→ Work to complete:
(1) According to the blog passage, where did the writer learn the things described?
(2) Output the portion of the blog passage starting with "I don't think" and going on through "disease of alcoholism.", word for word.
(3) Summarize the blog passage in three sentences.

→ Source passage:
== Segment start ==

I need solitude, but there is a difference between the blessings of solitude and the circumstance of being alone. Alone has more of the factors of alienation to it, and should not be practiced by humans, herd creatures that we are. In every instance I have seen, those who truly live alone are destroyed.

All of this I learned around a fire on a starry night, not long ago. I was freed from the illusion that I was different from other women, by going through this Change. I know all of you who have been through this will laugh at this post. Yes, I have discovered I need Love.

I don't think that this place in time is right for a great Love. But now it looms in the distant future, this hope called love.

And with that thought comes this one. Maybe I accept myself enough now, to realize I am more than a hodgepodge of disorders, and a disease. One of the very things I advocate in this blog: we are not our disorders. I am not a borderline, bipolar alcoholic. I have borderline, bipolar disorders and have the disease of alcoholism.

== Segment end ==

→ Data to examine:
== Segment start ==

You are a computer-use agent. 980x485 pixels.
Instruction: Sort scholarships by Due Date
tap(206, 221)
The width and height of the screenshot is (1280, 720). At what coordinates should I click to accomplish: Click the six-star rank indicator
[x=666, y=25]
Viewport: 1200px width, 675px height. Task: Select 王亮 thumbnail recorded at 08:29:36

== Segment end ==

→ Results for the exercise:
(1) Around a fire on a starry night, not long ago.

(2)
I don't think that this place in time is right for a great Love. But now it looms in the distant future, this hope called love.

And with that thought comes this one. Maybe I accept myself enough now, to realize I am more than a hodgepodge of disorders, and a disease. One of the very things I advocate in this blog: we are not our disorders. I am not a borderline, bipolar alcoholic. I have borderline, bipolar disorders and have the disease of alcoholism.

(3) The writer needs solitude but separates its blessings from being alone, which humans as herd creatures should not practice and which has destroyed everyone the writer has seen truly live that way. Around a fire on a starry night, the writer discovered a need for love, and although this place in time is not right for a great love, it remains a hope in the distant future. The writer now accepts being more than a hodgepodge of disorders and a disease, holding that they have borderline and bipolar disorders and the disease of alcoholism rather than being them.